A 38-year-old woman presented to the outpatient Pulmonary Clinic at the Penn State College of Medicine in Hershey, Pa, complaining of chronic pain in her upper arm and shoulder on the right side.
The patient reported that while she was at work 3 years earlier, a forklift trapped her right upper arm and shoulder against a wall, resulting in immediate and persistent numbness and tingling in the right hand. Initial surgical treatment included decompression of the right radial nerve and cervical spinal fusion of vertebrae C4 through C7. However, chronic, unrelenting pain persisted. The patient therefore sought neurosurgical consultation for possible brachial plexus surgery. The neurosurgeon ordered a thoracic CT scan, the results of which revealed a right apical pleural-based lesion.
The neurosurgeon referred the patient to a community pulmonary specialist, who monitored the lesion. In 1 year, the lesion grew from 1.5 cm × 1.2 cm to 1.6 cm × 1.4 cm. A positron emission tomography (PET) scan confirmed the presence of a right apical pleural-based nodule. The pulmonologist suspected a malignant primary lung mass and referred the patient to an osteopathic physician (M.G.B.) at the Penn State College of Medicine.

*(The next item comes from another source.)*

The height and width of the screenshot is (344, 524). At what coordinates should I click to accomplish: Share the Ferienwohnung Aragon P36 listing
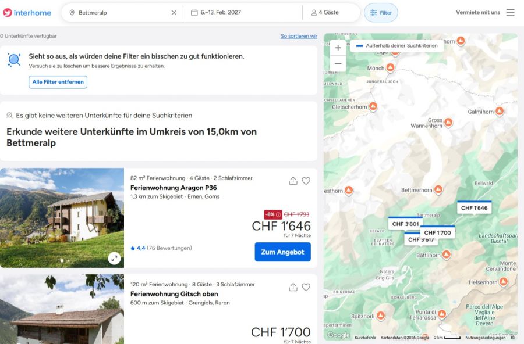[x=293, y=181]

The patient denied fever, chills, night sweats, and weight loss. She also stated that she did not have chest pain, shortness of breath, cough, wheezing, or hemoptysis. She had no history of seasonal or perennial postnasal drip, rhinitis, sinusitis, asthma, bronchitis, or pneumonia. She had intermittent headaches but no history of seizures or skin lesions. The patient had no history of alcohol or drug abuse, and though she never smoked cigarettes, she had exposure to secondhand smoke from both parents throughout childhood. Before the work injury, which left her disabled, she had worked as a laborer in a battery factory for 6 years, and before that, in a fabric factory. The patient also reported that she had consistently received age-appropriate preventive health screening.

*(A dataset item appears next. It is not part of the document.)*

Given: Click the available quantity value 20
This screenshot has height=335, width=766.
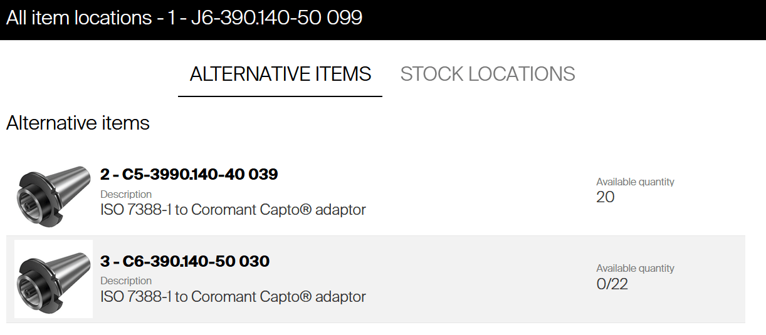Looking at the screenshot, I should pyautogui.click(x=606, y=197).
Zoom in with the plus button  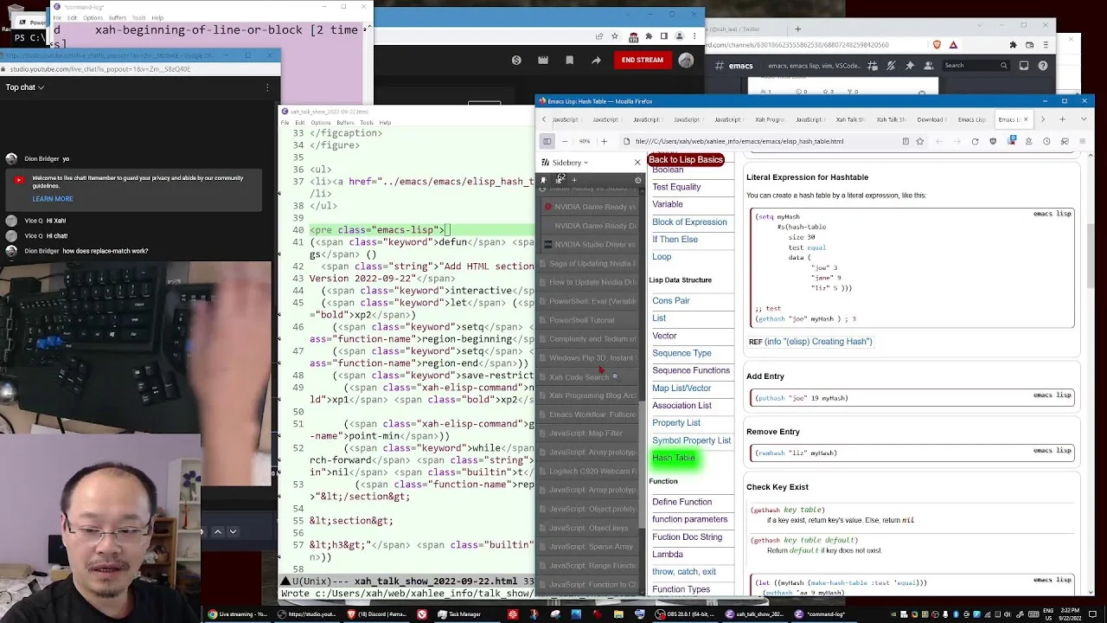tap(604, 141)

On physical examination, the patient's blood pressure was 120/84 mm Hg; heart rate, 72 beats per minute; respiratory rate, 16 breaths per minute; and body mass index, 30. She appeared healthy and in no distress, with neither cervical nor axillary adenopathy. Cardiovascular examination revealed a regular heart rate without murmurs. Her lungs were clear to auscultation with normal percussion notes and no point tenderness with chest wall compression. Chest excursion and diaphragm descent were normal. The patient's fingernails were normal, her fingers were not clubbed, and she had no peripheral edema or skin or joint lesions. The results of her neurologic examination were normal except for 4/5 muscle strength in right shoulder abduction and diminished sensation on the palmar aspect of the medial two fingers on her right hand.
The initial CT scan showed a focal area of nodular thickening measuring 60 Hounsfield units—similar to the density of muscle—located in the lateral right apical lung pleura. There were no other lung or pleural-based masses, no mediastinal, hilar, or axillary adenopathy, and no pleural effusion. The heart and great vessels were normal, as were the postsurgical changes from the spinal fusion.
A second CT scan 3 months later revealed an increase in lesion size. A PET scan taken immediately afterward showed a single 1 cm × 2 cm FDG-avid lesion at the same location. Three core biopsies under CT guidance yielded benign, CD31-positive tissue, which is consistent with lymphangioma (
Figure 1).
4 A CT scan with intravenous contrast administered to the right antecubital fossa showed no evidence of structural compression to right apical lymphatic flow (
Figure 2).
The patient returned for a third CT scan 3 months later, at which point the lymphangioma measured 1.3 cm × 2.2 cm between the lateral aspect of the second and third ribs on the right side. Minimal dependent bibasilar atelectasis was present. The bony structures were otherwise unremarkable, and no right shoulder mass was seen on the margin of the images.
The patient's condition was presented to the multidisciplinary thoracic tumor conference group at the Penn State College of Medicine. The lymphangioma was extra-pulmonary and was determined to be an unlikely source of the patient's chronic pain. Because no vital structures were obstructed, the lesion was not excised. However, as consensus dictated at the conference meeting, the patient continues to receive follow-up CT scans for serial observation of the lesion. Gabapentin, prescribed by the patient's family physician, alleviated her chronic arm and shoulder pain, though the source of that pain was not found.